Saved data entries
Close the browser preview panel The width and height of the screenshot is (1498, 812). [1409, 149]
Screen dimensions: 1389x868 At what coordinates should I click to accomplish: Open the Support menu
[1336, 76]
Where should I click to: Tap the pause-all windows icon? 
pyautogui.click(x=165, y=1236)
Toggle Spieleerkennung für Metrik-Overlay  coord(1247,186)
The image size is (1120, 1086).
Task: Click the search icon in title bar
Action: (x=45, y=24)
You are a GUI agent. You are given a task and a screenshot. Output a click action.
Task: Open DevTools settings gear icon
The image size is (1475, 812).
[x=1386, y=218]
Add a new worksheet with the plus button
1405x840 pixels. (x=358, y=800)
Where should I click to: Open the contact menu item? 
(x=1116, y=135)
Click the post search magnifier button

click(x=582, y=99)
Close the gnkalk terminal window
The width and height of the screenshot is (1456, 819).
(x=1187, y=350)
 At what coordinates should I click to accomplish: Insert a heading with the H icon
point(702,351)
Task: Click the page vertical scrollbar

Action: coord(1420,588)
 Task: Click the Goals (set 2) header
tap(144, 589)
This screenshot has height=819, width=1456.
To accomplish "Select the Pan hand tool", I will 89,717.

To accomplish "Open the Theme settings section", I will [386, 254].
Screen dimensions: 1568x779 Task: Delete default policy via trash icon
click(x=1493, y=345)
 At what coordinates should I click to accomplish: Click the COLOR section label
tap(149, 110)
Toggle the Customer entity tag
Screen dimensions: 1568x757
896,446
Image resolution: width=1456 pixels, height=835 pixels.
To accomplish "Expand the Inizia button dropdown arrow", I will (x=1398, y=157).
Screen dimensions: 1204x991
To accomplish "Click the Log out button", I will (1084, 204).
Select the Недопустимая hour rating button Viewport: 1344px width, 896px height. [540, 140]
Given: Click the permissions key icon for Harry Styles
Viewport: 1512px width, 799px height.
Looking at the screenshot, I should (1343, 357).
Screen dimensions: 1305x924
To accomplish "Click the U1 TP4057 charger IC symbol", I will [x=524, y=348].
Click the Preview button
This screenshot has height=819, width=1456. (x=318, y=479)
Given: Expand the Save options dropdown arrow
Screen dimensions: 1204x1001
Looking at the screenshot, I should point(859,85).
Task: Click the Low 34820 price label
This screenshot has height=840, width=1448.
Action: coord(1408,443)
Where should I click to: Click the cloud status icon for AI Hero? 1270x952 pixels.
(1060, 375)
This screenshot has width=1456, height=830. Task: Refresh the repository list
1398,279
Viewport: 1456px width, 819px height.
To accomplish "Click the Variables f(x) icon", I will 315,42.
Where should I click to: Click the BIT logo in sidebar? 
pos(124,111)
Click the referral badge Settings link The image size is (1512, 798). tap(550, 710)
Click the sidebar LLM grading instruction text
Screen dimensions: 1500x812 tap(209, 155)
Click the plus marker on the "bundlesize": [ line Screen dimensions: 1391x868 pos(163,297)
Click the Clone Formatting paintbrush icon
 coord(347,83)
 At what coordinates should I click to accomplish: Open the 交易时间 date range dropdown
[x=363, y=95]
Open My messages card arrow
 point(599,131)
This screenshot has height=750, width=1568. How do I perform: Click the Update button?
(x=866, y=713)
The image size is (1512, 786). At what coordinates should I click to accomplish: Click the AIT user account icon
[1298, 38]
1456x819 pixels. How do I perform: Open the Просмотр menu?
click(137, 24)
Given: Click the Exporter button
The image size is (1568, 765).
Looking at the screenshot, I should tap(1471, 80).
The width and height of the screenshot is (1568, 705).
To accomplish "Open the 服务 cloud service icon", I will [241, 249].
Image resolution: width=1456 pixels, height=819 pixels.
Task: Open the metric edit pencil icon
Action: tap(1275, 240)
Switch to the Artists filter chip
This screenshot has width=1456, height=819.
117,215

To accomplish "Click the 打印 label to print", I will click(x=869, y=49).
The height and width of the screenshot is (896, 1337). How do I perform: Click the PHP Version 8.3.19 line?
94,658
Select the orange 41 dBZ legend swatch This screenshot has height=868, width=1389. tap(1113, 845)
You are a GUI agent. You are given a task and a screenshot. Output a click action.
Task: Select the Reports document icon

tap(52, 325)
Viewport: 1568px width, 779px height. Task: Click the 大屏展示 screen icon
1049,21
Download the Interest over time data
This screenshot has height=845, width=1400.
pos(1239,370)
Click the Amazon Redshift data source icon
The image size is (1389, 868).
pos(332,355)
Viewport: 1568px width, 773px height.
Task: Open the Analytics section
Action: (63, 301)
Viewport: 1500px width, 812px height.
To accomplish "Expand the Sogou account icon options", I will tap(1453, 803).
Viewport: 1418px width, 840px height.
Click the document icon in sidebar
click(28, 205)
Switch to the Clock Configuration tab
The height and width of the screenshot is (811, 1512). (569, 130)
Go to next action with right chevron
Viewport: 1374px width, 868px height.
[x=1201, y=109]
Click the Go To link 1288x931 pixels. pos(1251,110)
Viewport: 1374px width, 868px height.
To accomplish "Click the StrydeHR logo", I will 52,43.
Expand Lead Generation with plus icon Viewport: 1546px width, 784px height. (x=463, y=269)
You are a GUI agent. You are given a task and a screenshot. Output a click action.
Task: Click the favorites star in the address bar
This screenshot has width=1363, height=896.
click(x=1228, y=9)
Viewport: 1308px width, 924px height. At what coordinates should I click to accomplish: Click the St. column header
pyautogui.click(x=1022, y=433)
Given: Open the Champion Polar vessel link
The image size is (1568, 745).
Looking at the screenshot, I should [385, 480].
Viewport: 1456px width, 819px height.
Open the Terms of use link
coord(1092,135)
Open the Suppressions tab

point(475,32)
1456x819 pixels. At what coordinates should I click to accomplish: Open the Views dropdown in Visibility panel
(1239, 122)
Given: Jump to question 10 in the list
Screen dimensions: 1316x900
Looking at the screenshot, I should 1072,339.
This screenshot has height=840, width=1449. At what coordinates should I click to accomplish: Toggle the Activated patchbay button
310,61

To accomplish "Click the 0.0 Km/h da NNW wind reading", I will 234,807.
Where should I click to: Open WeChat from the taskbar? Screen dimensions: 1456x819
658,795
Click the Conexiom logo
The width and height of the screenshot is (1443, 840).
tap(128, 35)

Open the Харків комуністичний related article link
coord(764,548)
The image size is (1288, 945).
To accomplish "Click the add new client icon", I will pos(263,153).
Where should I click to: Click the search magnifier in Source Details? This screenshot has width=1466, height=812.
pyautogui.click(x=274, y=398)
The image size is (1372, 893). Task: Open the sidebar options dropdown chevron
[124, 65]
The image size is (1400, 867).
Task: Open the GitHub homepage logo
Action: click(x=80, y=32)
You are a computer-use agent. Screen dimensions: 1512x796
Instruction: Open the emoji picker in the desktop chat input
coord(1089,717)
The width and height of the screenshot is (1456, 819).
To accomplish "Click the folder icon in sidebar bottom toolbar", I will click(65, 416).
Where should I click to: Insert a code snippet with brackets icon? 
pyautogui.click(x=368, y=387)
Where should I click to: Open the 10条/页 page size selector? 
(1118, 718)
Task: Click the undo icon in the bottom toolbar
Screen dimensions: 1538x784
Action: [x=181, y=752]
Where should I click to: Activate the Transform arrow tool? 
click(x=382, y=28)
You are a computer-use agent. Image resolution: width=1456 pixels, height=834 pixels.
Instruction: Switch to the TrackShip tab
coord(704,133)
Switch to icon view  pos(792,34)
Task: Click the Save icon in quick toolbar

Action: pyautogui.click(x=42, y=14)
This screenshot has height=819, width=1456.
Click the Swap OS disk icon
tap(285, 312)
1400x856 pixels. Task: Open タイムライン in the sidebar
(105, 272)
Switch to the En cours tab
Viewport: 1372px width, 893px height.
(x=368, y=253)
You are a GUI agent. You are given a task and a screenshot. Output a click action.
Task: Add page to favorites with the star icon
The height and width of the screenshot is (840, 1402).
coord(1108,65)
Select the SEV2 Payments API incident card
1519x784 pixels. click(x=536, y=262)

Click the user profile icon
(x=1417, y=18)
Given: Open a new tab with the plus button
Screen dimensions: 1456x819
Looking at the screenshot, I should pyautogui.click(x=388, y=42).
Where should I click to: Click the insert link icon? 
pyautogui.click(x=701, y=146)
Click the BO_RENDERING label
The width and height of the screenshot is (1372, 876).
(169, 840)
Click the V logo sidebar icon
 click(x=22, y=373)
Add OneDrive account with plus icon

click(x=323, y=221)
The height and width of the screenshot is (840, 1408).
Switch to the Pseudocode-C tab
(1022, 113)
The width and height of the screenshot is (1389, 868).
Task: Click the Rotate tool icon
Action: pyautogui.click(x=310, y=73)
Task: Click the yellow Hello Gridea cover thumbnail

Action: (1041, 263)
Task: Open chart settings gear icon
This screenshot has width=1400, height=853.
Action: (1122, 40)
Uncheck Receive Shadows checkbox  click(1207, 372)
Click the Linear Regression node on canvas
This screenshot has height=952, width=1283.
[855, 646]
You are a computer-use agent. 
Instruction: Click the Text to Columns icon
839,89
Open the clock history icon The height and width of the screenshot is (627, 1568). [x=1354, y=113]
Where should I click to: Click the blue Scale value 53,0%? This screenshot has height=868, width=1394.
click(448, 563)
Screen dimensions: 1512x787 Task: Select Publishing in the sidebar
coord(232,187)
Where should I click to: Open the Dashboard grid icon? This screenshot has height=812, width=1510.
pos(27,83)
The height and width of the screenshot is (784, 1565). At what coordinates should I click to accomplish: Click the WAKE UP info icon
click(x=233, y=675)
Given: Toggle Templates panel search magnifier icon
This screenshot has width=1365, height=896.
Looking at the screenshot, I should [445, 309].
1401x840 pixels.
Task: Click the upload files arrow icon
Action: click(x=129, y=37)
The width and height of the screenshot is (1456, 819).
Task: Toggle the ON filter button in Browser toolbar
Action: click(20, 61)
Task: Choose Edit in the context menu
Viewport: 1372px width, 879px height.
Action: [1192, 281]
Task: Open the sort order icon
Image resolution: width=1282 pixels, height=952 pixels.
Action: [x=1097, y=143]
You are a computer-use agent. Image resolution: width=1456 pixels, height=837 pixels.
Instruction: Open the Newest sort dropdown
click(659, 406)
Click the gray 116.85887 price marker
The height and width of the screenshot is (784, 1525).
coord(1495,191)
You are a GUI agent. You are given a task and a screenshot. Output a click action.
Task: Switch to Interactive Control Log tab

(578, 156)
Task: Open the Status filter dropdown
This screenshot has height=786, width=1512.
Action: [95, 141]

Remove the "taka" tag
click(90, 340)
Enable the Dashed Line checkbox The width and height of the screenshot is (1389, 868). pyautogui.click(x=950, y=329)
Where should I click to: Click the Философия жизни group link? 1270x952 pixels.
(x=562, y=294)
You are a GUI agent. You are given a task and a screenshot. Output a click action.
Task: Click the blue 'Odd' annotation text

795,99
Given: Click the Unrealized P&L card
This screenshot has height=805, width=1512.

Problem description -> In the data above, which lines lie between the line with "Switch to icon" and the line with "Given: Open a new tab with the plus button", inclusive? Print those lines exactly and nothing else.

Result for this task ->
Switch to icon view  pos(792,34)
Task: Click the Save icon in quick toolbar

Action: pyautogui.click(x=42, y=14)
This screenshot has height=819, width=1456.
Click the Swap OS disk icon
tap(285, 312)
1400x856 pixels. Task: Open タイムライン in the sidebar
(105, 272)
Switch to the En cours tab
Viewport: 1372px width, 893px height.
(x=368, y=253)
You are a GUI agent. You are given a task and a screenshot. Output a click action.
Task: Add page to favorites with the star icon
The height and width of the screenshot is (840, 1402).
coord(1108,65)
Select the SEV2 Payments API incident card
1519x784 pixels. click(x=536, y=262)

Click the user profile icon
(x=1417, y=18)
Given: Open a new tab with the plus button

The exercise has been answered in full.